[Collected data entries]
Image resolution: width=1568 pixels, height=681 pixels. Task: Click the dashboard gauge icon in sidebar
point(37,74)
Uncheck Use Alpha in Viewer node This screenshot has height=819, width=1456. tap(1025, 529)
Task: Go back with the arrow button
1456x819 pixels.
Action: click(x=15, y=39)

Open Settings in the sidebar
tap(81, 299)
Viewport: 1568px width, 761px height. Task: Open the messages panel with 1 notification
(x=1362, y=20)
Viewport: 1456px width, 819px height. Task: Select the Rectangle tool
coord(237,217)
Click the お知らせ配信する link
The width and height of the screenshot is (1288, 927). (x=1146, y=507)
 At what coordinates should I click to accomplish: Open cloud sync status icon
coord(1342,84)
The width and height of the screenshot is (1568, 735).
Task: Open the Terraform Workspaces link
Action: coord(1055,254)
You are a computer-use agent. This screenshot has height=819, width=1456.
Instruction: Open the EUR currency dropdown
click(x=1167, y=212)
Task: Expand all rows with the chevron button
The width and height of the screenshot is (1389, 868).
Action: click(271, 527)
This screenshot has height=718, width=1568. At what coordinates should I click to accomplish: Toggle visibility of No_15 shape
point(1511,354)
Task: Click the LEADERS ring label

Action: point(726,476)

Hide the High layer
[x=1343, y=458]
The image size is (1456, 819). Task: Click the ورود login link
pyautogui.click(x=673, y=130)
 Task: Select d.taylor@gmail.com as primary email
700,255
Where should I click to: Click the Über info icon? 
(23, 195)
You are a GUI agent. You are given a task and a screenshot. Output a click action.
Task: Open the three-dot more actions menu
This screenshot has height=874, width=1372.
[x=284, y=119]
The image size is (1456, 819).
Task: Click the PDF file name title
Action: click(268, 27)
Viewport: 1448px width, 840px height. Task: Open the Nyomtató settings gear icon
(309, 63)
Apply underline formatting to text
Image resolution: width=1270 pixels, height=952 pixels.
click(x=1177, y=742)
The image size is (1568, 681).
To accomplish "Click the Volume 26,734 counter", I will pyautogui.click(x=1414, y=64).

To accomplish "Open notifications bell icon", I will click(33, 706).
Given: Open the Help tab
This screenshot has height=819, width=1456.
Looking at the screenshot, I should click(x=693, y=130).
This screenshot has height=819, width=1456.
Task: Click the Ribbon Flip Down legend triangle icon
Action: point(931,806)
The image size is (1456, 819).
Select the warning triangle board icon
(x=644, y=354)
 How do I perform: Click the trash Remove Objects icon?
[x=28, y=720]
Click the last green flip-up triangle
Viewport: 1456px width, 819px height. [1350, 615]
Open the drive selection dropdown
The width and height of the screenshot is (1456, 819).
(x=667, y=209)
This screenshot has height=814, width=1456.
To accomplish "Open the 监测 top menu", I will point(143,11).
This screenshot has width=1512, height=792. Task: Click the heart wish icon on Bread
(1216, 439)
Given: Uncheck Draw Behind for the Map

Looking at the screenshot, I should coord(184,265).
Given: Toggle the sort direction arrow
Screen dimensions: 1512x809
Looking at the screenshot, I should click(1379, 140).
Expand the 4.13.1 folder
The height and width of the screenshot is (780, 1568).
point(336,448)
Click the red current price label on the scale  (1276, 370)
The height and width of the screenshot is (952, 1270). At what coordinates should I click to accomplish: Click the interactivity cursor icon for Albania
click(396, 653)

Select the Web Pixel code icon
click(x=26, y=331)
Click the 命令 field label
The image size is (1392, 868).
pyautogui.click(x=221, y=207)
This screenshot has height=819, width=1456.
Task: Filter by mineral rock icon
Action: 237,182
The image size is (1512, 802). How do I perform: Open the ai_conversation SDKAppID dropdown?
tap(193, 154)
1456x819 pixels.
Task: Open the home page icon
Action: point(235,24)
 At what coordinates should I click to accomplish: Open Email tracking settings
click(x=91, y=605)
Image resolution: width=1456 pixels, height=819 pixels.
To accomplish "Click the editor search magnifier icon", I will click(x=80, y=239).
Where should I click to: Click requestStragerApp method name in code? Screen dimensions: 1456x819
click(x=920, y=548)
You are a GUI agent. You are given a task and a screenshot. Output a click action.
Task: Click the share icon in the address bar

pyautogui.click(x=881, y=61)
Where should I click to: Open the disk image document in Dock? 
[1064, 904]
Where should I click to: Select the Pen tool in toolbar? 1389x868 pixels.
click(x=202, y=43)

PROBLEM
Give back the data above word for word.

RESPONSE AREA
Image resolution: width=1568 pixels, height=681 pixels. Task: Click the dashboard gauge icon in sidebar
point(37,74)
Uncheck Use Alpha in Viewer node This screenshot has height=819, width=1456. tap(1025, 529)
Task: Go back with the arrow button
1456x819 pixels.
Action: click(x=15, y=39)

Open Settings in the sidebar
tap(81, 299)
Viewport: 1568px width, 761px height. Task: Open the messages panel with 1 notification
(x=1362, y=20)
Viewport: 1456px width, 819px height. Task: Select the Rectangle tool
coord(237,217)
Click the お知らせ配信する link
The width and height of the screenshot is (1288, 927). (x=1146, y=507)
 At what coordinates should I click to accomplish: Open cloud sync status icon
coord(1342,84)
The width and height of the screenshot is (1568, 735).
Task: Open the Terraform Workspaces link
Action: coord(1055,254)
You are a computer-use agent. This screenshot has height=819, width=1456.
Instruction: Open the EUR currency dropdown
click(x=1167, y=212)
Task: Expand all rows with the chevron button
The width and height of the screenshot is (1389, 868).
Action: click(271, 527)
This screenshot has height=718, width=1568. At what coordinates should I click to accomplish: Toggle visibility of No_15 shape
point(1511,354)
Task: Click the LEADERS ring label

Action: point(726,476)

Hide the High layer
[x=1343, y=458]
The image size is (1456, 819). Task: Click the ورود login link
pyautogui.click(x=673, y=130)
 Task: Select d.taylor@gmail.com as primary email
700,255
Where should I click to: Click the Über info icon? 
(23, 195)
You are a GUI agent. You are given a task and a screenshot. Output a click action.
Task: Open the three-dot more actions menu
This screenshot has height=874, width=1372.
[x=284, y=119]
The image size is (1456, 819).
Task: Click the PDF file name title
Action: click(268, 27)
Viewport: 1448px width, 840px height. Task: Open the Nyomtató settings gear icon
(309, 63)
Apply underline formatting to text
Image resolution: width=1270 pixels, height=952 pixels.
click(x=1177, y=742)
The image size is (1568, 681).
To accomplish "Click the Volume 26,734 counter", I will pyautogui.click(x=1414, y=64).

To accomplish "Open notifications bell icon", I will click(33, 706).
Given: Open the Help tab
This screenshot has height=819, width=1456.
Looking at the screenshot, I should click(x=693, y=130).
This screenshot has height=819, width=1456.
Task: Click the Ribbon Flip Down legend triangle icon
Action: point(931,806)
The image size is (1456, 819).
Select the warning triangle board icon
(x=644, y=354)
 How do I perform: Click the trash Remove Objects icon?
[x=28, y=720]
Click the last green flip-up triangle
Viewport: 1456px width, 819px height. [1350, 615]
Open the drive selection dropdown
The width and height of the screenshot is (1456, 819).
(x=667, y=209)
This screenshot has height=814, width=1456.
To accomplish "Open the 监测 top menu", I will point(143,11).
This screenshot has width=1512, height=792. Task: Click the heart wish icon on Bread
(1216, 439)
Given: Uncheck Draw Behind for the Map

Looking at the screenshot, I should coord(184,265).
Given: Toggle the sort direction arrow
Screen dimensions: 1512x809
Looking at the screenshot, I should click(1379, 140).
Expand the 4.13.1 folder
The height and width of the screenshot is (780, 1568).
point(336,448)
Click the red current price label on the scale  (1276, 370)
The height and width of the screenshot is (952, 1270). At what coordinates should I click to accomplish: Click the interactivity cursor icon for Albania
click(396, 653)

Select the Web Pixel code icon
click(x=26, y=331)
Click the 命令 field label
The image size is (1392, 868).
pyautogui.click(x=221, y=207)
This screenshot has height=819, width=1456.
Task: Filter by mineral rock icon
Action: 237,182
The image size is (1512, 802). How do I perform: Open the ai_conversation SDKAppID dropdown?
tap(193, 154)
1456x819 pixels.
Task: Open the home page icon
Action: point(235,24)
 At what coordinates should I click to accomplish: Open Email tracking settings
click(x=91, y=605)
Image resolution: width=1456 pixels, height=819 pixels.
To accomplish "Click the editor search magnifier icon", I will click(x=80, y=239).
Where should I click to: Click requestStragerApp method name in code? Screen dimensions: 1456x819
click(x=920, y=548)
You are a GUI agent. You are given a task and a screenshot. Output a click action.
Task: Click the share icon in the address bar

pyautogui.click(x=881, y=61)
Where should I click to: Open the disk image document in Dock? 
[1064, 904]
Where should I click to: Select the Pen tool in toolbar? 1389x868 pixels.
click(x=202, y=43)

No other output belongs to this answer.